The Welsh Government set up 43 monitoring sites across nine areas last year - including Allt-yr-yn in Newport.

Researchers monitored vehicle speeds over four weeks in July and early September, when the roads had a 30mph limit, and again over two weeks in November and December to gauge the effects of 20mph.

South Wales Argus: The Welsh Government has published its first findings after the 20mph limit which came in last SeptemberThe Welsh Government has published its first findings after the 20mph limit which came in last September (Image: PA)

It shows speeds on affected roads in Allt-yr-yn, Newport, have fallen from 26.1mph to 23.1mph.

Speeds in Blaenavon, Cwmbran and Pontypool have fallen from 29.4mph to 26.5mph for an even smaller decrease of just 2.9mph.

Across all the monitoring sites, average speeds fell from 28.9mph to 24.8mph for a reduction of 4.1mph.

The Welsh Government expects a six per cent reduction in collisions for every 1mph reduction on urban roads.

Deputy climate change minister Lee Waters, whose responsibility for transport saw him play a leading role in implementing the policy, said the data was “clear evidence” of falling speeds across Wales.

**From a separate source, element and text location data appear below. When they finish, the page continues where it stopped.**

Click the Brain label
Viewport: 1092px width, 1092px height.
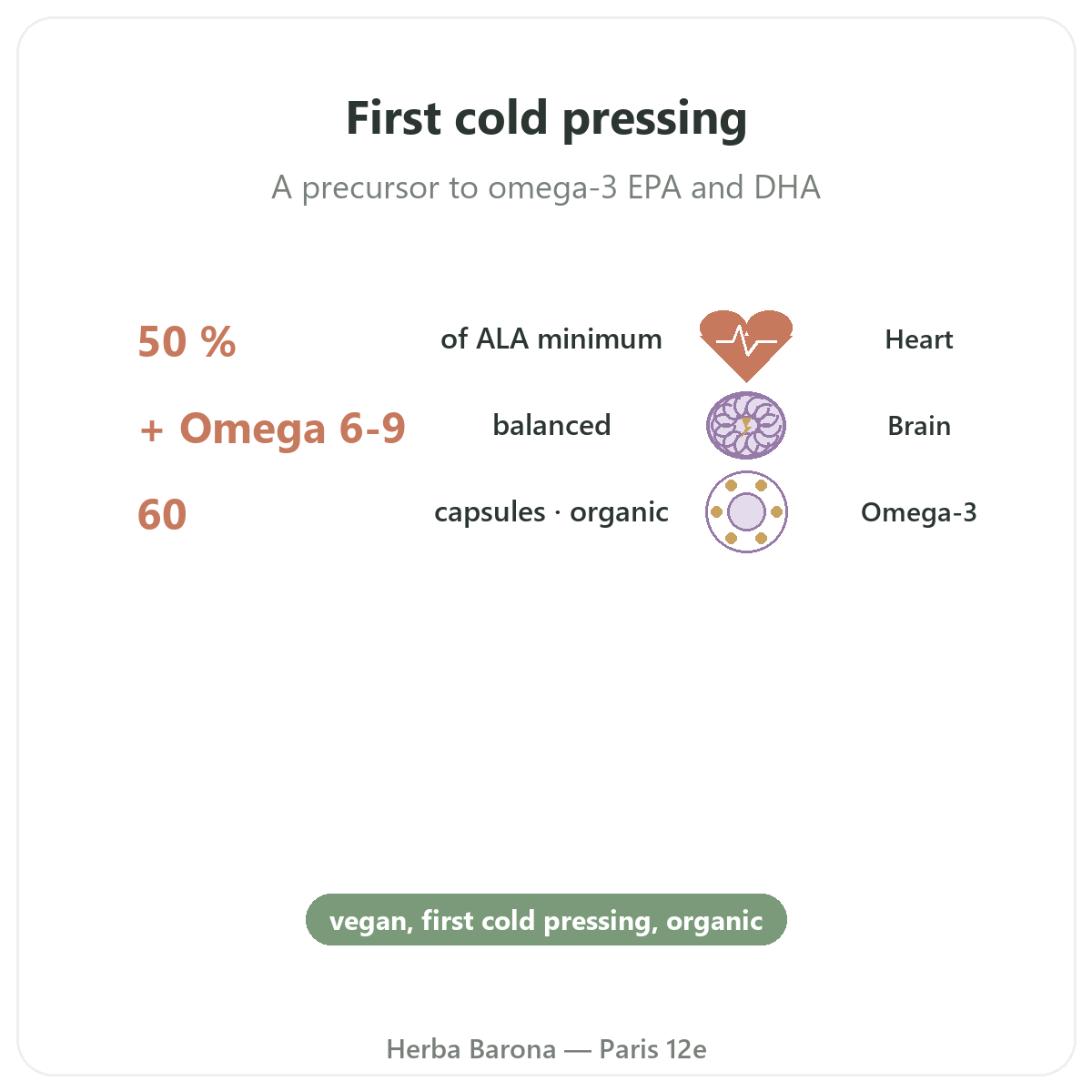[919, 426]
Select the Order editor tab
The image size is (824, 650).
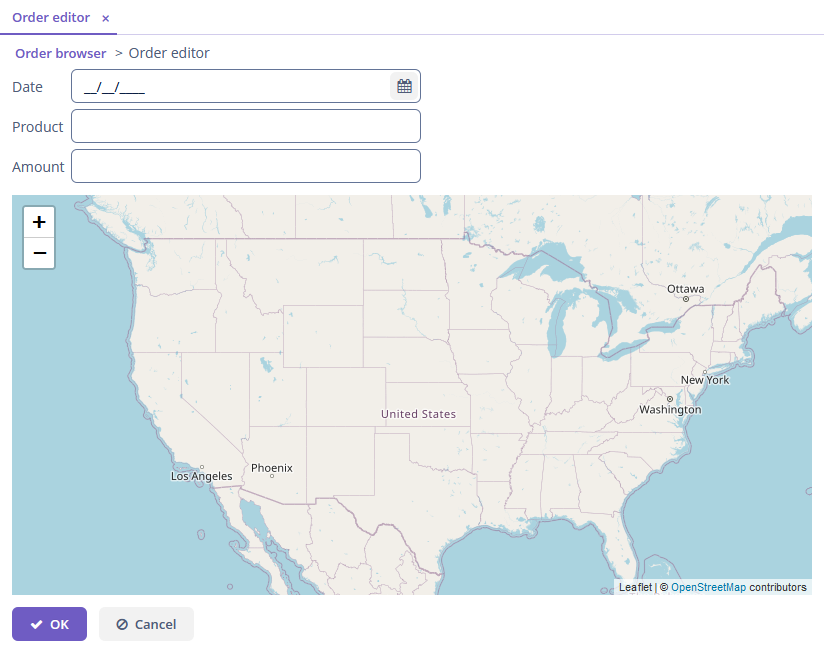click(x=51, y=17)
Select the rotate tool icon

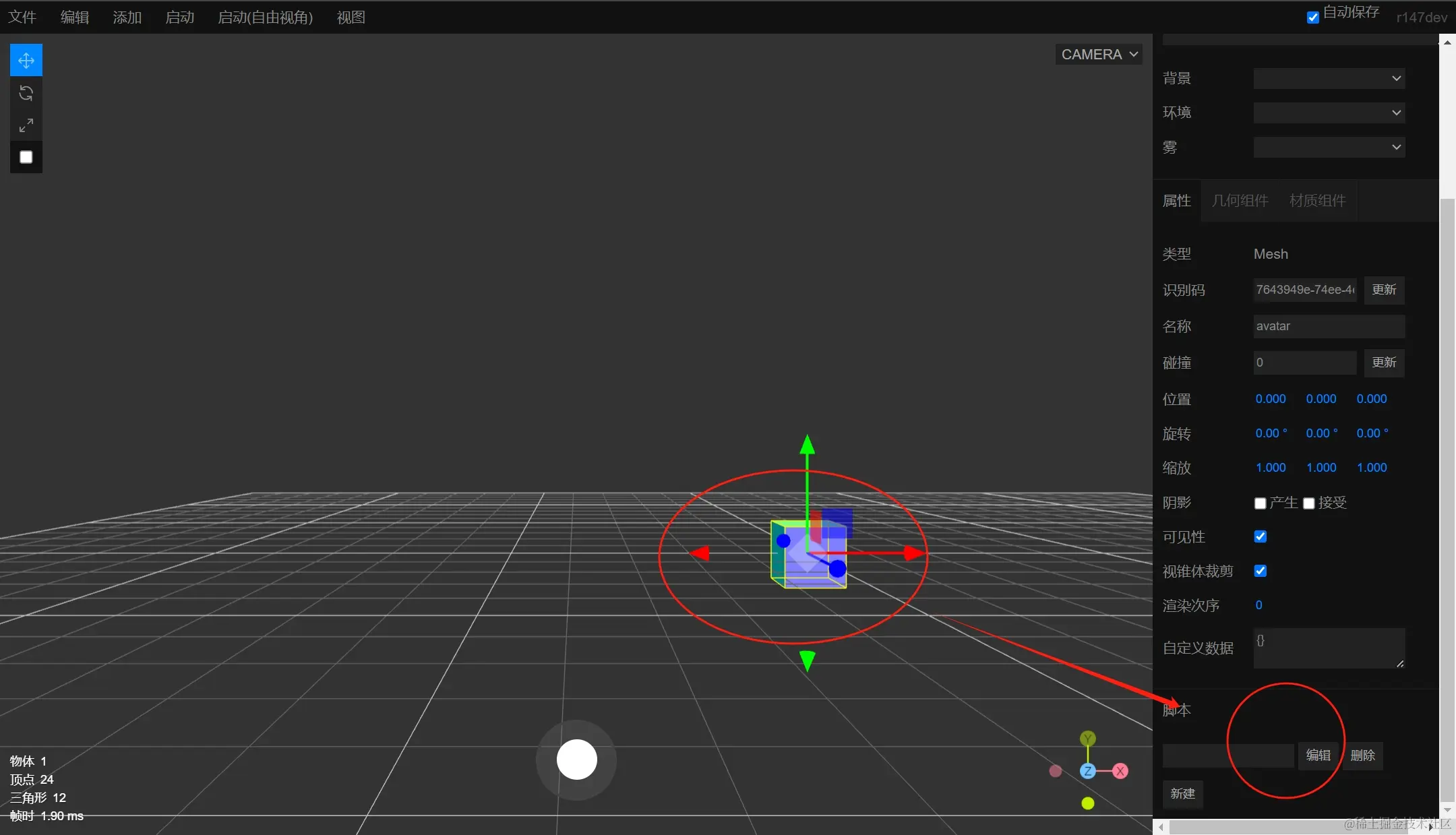(26, 93)
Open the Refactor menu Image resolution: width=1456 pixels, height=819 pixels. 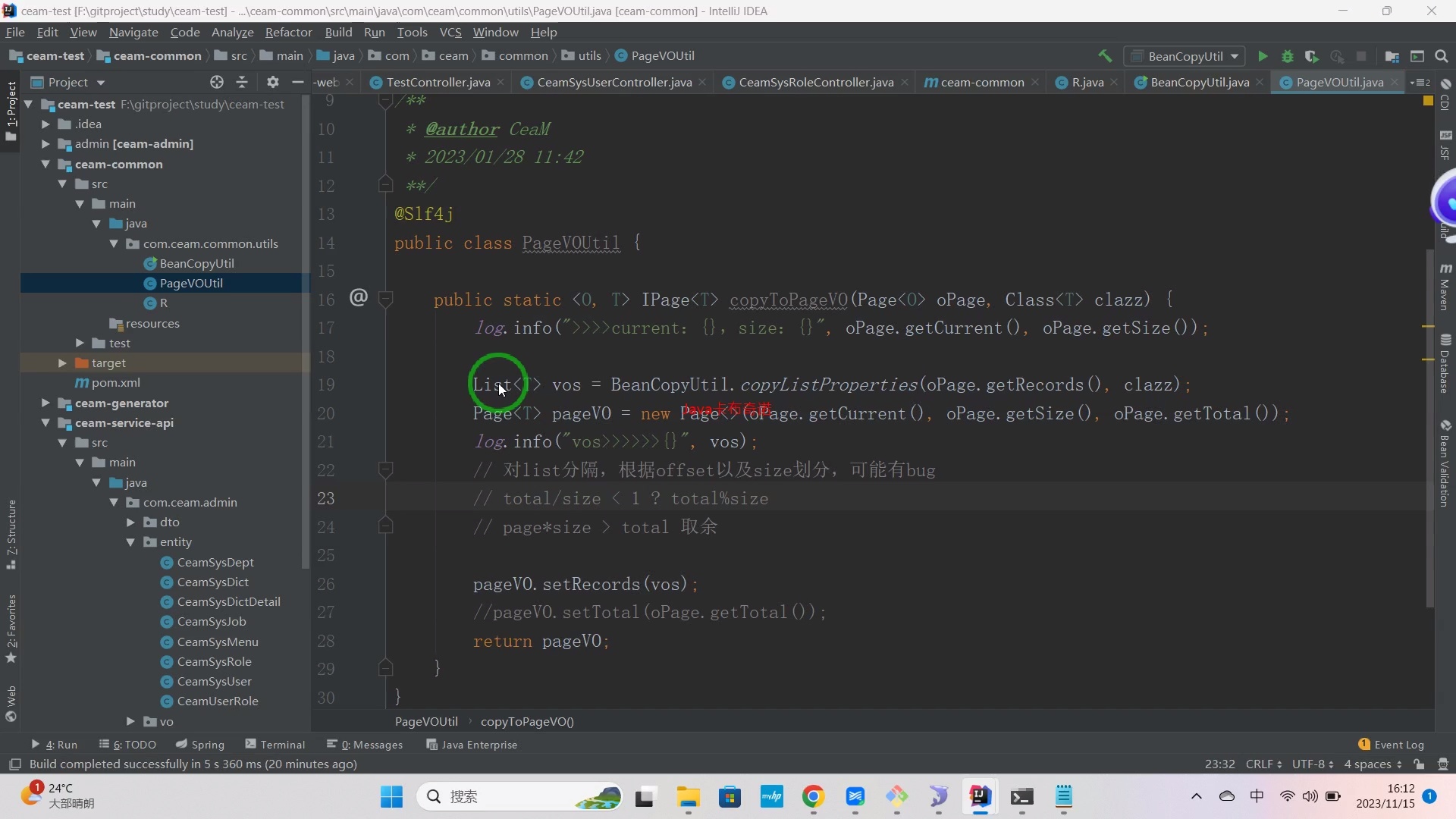coord(288,33)
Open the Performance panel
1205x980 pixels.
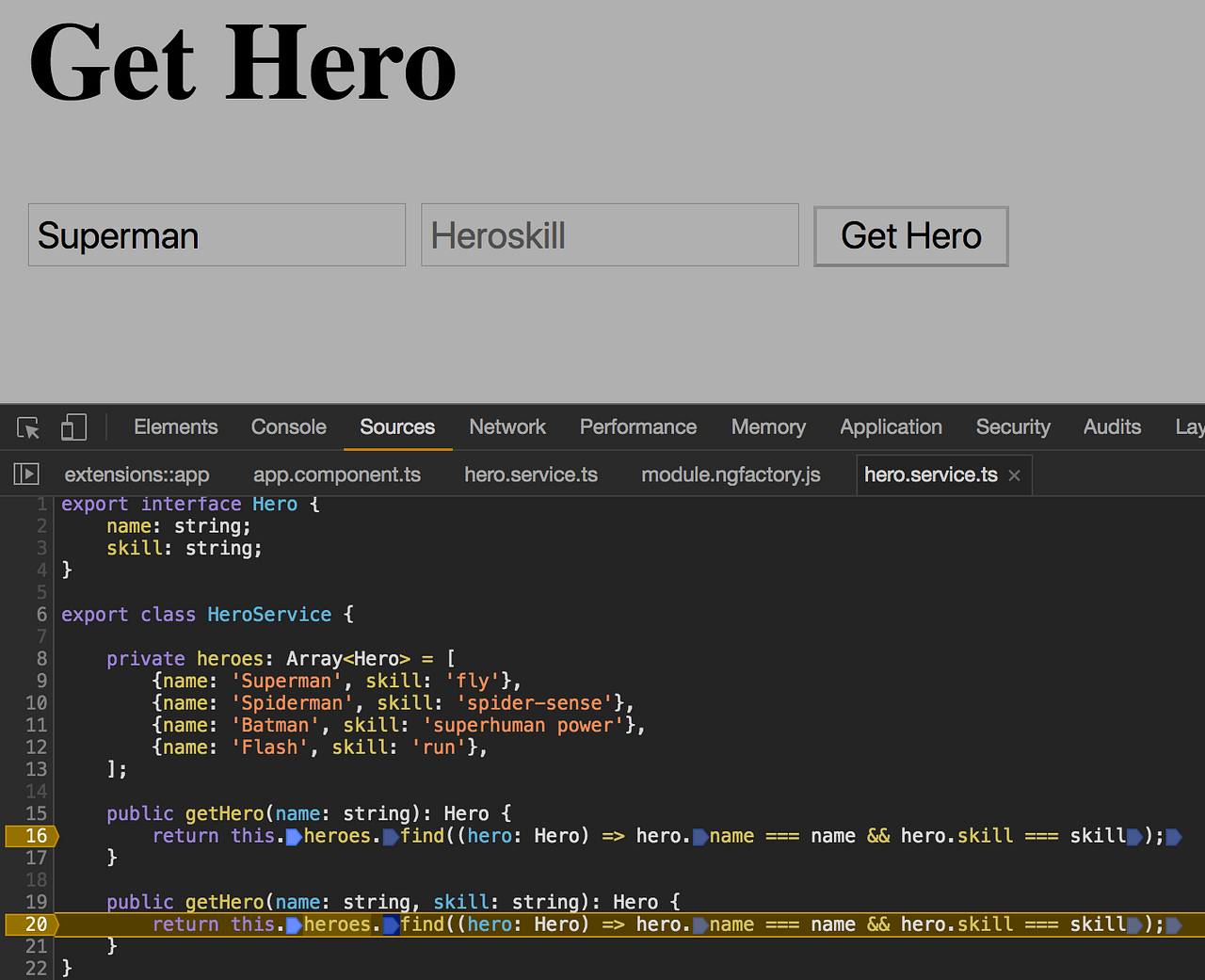[x=637, y=426]
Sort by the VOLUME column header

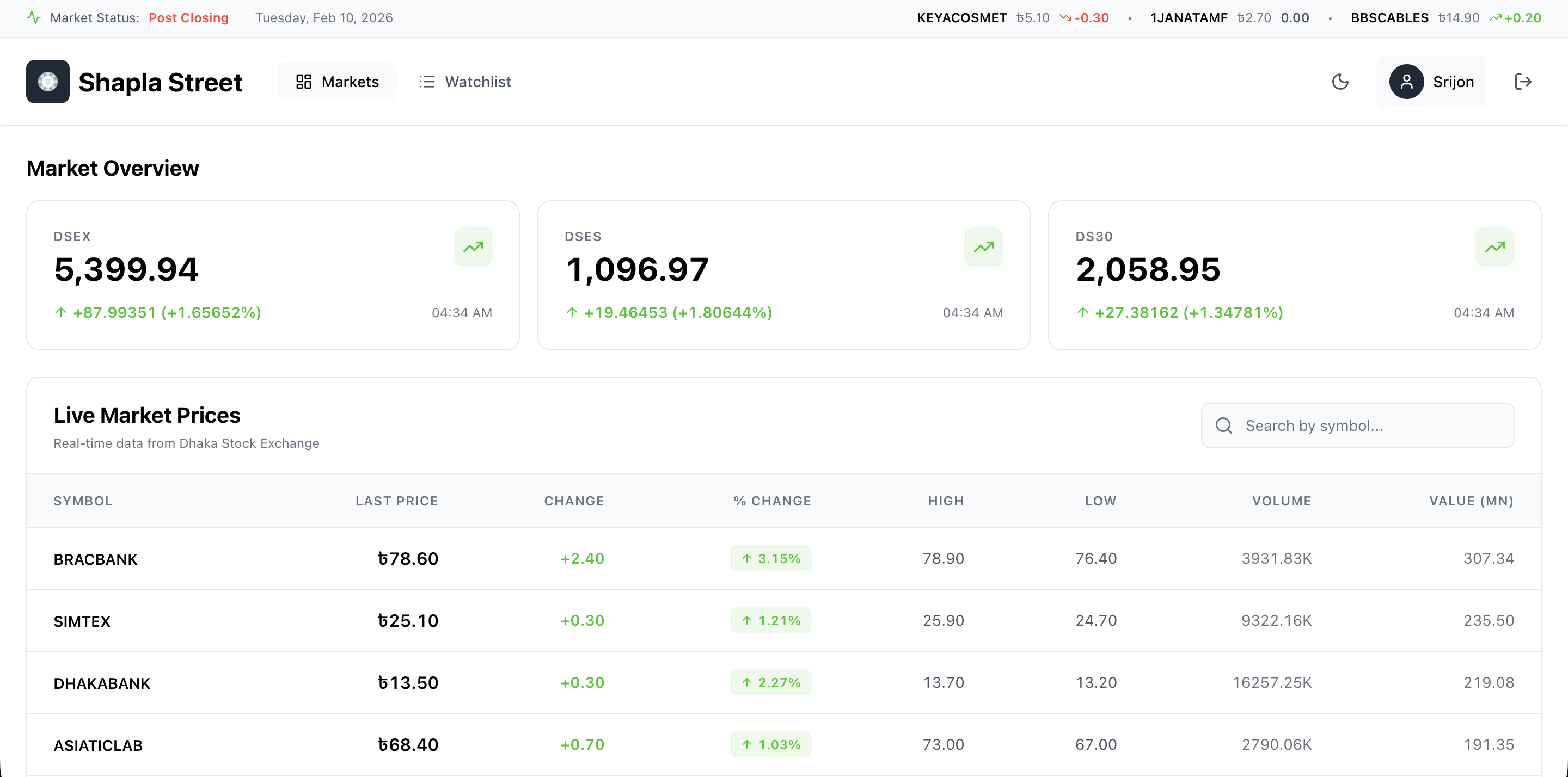(1281, 501)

“We’ve still got a way to go, but it’s encouraging to see that things are moving in the right direction,” he said. “Every 1mph reduction in speed makes a real difference – so this is a real turning point.”

Barmy or beneficial?

The government hopes the slower traffic will foster safer streets and other modes of travel such as walking or cycling.

The data shows some early signs of success in terms of reducing the number of cars on the road. In eight of the nine areas studied, there were fewer vehicles in the post-20mph period - despite it coming in the busy Christmas build-up.

In Torfaen, there were 300,461 vehicles recorded per week in November and December, down from 315,892 in the earlier part of the year.

Allt-yr-yn was the only area where the number of vehicles per week increased - from 108,148 to 117,877.

Welsh Conservative shadow transport minister Natasha Asghar said the 4mph reduction showed the controversial policy to be a “monumental waste of time and resources”.

She added: “To sacrifice billions of pounds from the Welsh economy all for the sake of 4mph may satisfy Labour, but it is not a trade the Welsh Conservatives would be willing to make.

“On day one of a Welsh Conservative government, this barmy policy would be scrapped and common sense would prevail.”